A new oil market is in the making, thanks to the US shale boom
The US shale boom is remaking the nation’s industrial landscape and raising the prospect of energy independence in the world’s biggest oil consumer.
Booming oil and gas production is creating jobs, reinvigorating energy-consuming industries and remaking the US trade balance.
“The shale revolution is real and is transforming our industry,” said Charles Ebinger, director of the energy security initiative at the Brookings Institution, a Washington think tank.
The shale boom, which began with a focus on natural gas, has shifted more recently to shale oil.
Shale oil production reached about 2 million barrels a day last year, pushing overall US output to 6.4 million barrels of oil per day, the most in 15 years and 32 per cent above the level five years ago.
The boom has transformed the economic picture in parts of Pennsylvania, hit hard by the housing bust, while also catalysing activity in suddenly jobs-rich North Dakota.
The boom in non-conventional petroleum in 2012 added nearly 500,000 direct jobs, according to a study by research firm IHS. The total impact from the sector was 2.1 million jobs added including workers in oil-related lodging, food, transportation and construction.
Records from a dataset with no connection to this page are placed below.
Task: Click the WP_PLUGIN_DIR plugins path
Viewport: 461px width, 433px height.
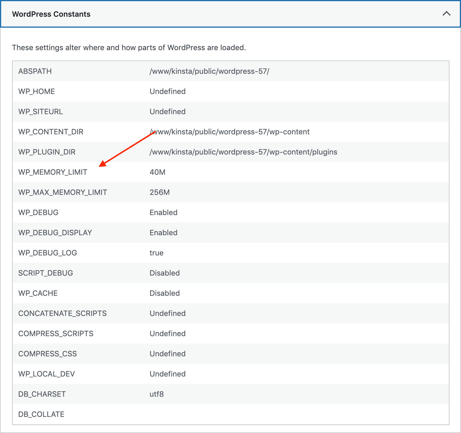Action: tap(243, 152)

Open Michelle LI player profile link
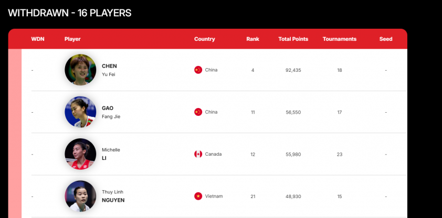click(111, 154)
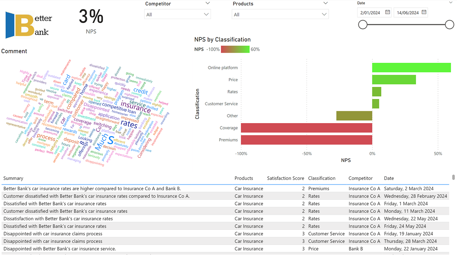
Task: Open the calendar picker for start date 2/01/2024
Action: tap(387, 12)
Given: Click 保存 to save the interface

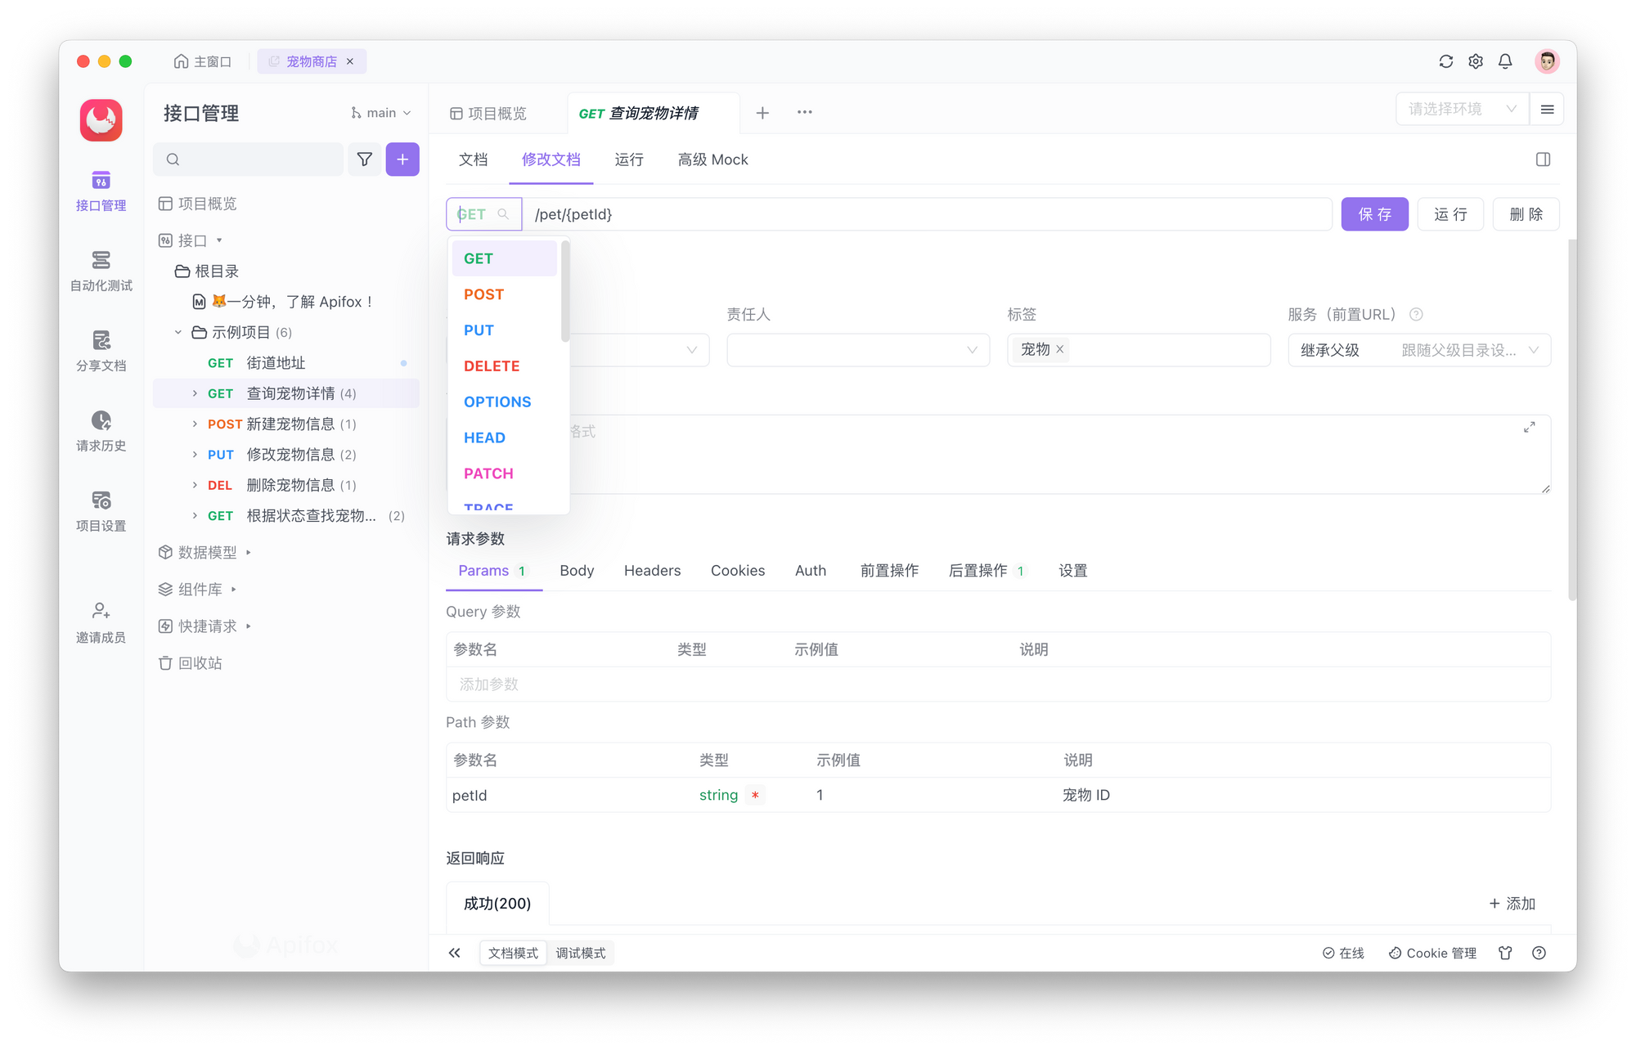Looking at the screenshot, I should click(1375, 214).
IHS estimates that in 2012, the industry generated nearly $75 billion (Dh275.2 billion) in federal and state tax revenue and contributed $283 billion to the US gross domestic product. These figures are expected to rise by 50 per cent by 2020.
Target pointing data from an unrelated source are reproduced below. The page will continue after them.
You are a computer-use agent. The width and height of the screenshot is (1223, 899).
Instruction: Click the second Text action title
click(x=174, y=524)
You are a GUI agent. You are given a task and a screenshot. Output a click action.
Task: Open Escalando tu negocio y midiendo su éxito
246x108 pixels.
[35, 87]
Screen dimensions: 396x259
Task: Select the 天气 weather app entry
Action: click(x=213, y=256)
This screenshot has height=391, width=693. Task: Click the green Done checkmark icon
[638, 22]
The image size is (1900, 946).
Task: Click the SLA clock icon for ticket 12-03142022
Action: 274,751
The sudden emergence of vast quantities of domestic energy has provided a boon to several energy-dependent sectors, particularly steel, petrochemicals and cement.
“We can become a low-cost producer of many goods that had moved offshore when prices of natural gas were higher,” Ebinger said.
At the same time, the surging domestic energy supply has raised hopes the US can avert some $400 billion in imported energy costs, said Ebinger.
The International Energy Agency, which develops energy policies for the major developed economies in the Organisation for Economic Cooperation and Development, predicts the US will surpass Saudi Arabia to become the world’s biggest oil producer by 2020 and that North America will be a net exporter of oil around 2030.
But Raoul LeBlanc, an energy expert at PFC Energy, an energy consultancy, said shale production in the US is “probably decelerating,” in part due to reduced energy demand here.
High oil prices are helping cut demand, he said, and there is a trend toward less gasoline consumption.
“People are driving less and getting better mileage” in part due to tougher fuel-economy standards enacted by the Obama administration, LeBlanc said.
Regardless of the exact balance in US supply and demand, even an energy self-sufficient US will stay preoccupied by the Middle East because oil will remain a global market.
The surge in domestic output “doesn’t mean the US will be less concerned about market supply,” Ebinger said. “If prices rise, our prices will rise too.”
Moreover, the US remains hamstrung by gaps in its pipeline and oil infrastructure network that impede the ability to move crude from oilfields to refineries and other end users.
As the industry awaits more pipeline capacity, the US has seen an uptick in oil deliveries by rail and truck.